## WHAT NEEDS TO BE DONE
All lines from the one with "Mot de passe (11, 2497)" through the final line of the records below must be written out exactly, with no other text.
======== DATA LISTING
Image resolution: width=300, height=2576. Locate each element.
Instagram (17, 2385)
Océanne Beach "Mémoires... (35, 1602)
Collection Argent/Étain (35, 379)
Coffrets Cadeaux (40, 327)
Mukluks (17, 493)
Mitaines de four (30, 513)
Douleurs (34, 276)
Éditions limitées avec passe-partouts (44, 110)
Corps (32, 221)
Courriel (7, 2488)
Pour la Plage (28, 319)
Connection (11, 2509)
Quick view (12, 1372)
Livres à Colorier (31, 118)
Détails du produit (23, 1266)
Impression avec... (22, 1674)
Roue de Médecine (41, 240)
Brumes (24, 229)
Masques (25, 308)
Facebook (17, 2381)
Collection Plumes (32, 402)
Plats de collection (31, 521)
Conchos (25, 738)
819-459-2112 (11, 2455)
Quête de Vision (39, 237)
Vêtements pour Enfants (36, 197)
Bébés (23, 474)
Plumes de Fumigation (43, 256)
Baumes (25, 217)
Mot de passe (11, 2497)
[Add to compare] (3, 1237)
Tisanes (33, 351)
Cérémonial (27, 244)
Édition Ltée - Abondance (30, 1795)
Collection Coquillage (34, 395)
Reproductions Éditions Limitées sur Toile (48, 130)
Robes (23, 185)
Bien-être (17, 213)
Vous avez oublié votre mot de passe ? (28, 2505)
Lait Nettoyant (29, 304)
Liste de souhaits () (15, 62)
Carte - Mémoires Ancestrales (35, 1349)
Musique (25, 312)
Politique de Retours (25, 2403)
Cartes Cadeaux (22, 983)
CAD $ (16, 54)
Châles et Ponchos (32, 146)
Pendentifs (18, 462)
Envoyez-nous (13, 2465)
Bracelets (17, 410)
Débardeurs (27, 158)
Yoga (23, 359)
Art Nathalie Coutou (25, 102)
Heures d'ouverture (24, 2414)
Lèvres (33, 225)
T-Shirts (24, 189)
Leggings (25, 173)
================
## COMPLETED TASK
Mot de passe (11, 2497)
[Add to compare] (3, 1237)
Tisanes (33, 351)
Cérémonial (27, 244)
Édition Ltée - Abondance (30, 1795)
Collection Coquillage (34, 395)
Reproductions Éditions Limitées sur Toile (48, 130)
Robes (23, 185)
Bien-être (17, 213)
Vous avez oublié votre mot de passe ? (28, 2505)
Lait Nettoyant (29, 304)
Liste de souhaits () (15, 62)
Carte - Mémoires Ancestrales (35, 1349)
Musique (25, 312)
Politique de Retours (25, 2403)
Cartes Cadeaux (22, 983)
CAD $ (16, 54)
Châles et Ponchos (32, 146)
Pendentifs (18, 462)
Envoyez-nous (13, 2465)
Bracelets (17, 410)
Débardeurs (27, 158)
Yoga (23, 359)
Art Nathalie Coutou (25, 102)
Heures d'ouverture (24, 2414)
Lèvres (33, 225)
T-Shirts (24, 189)
Leggings (25, 173)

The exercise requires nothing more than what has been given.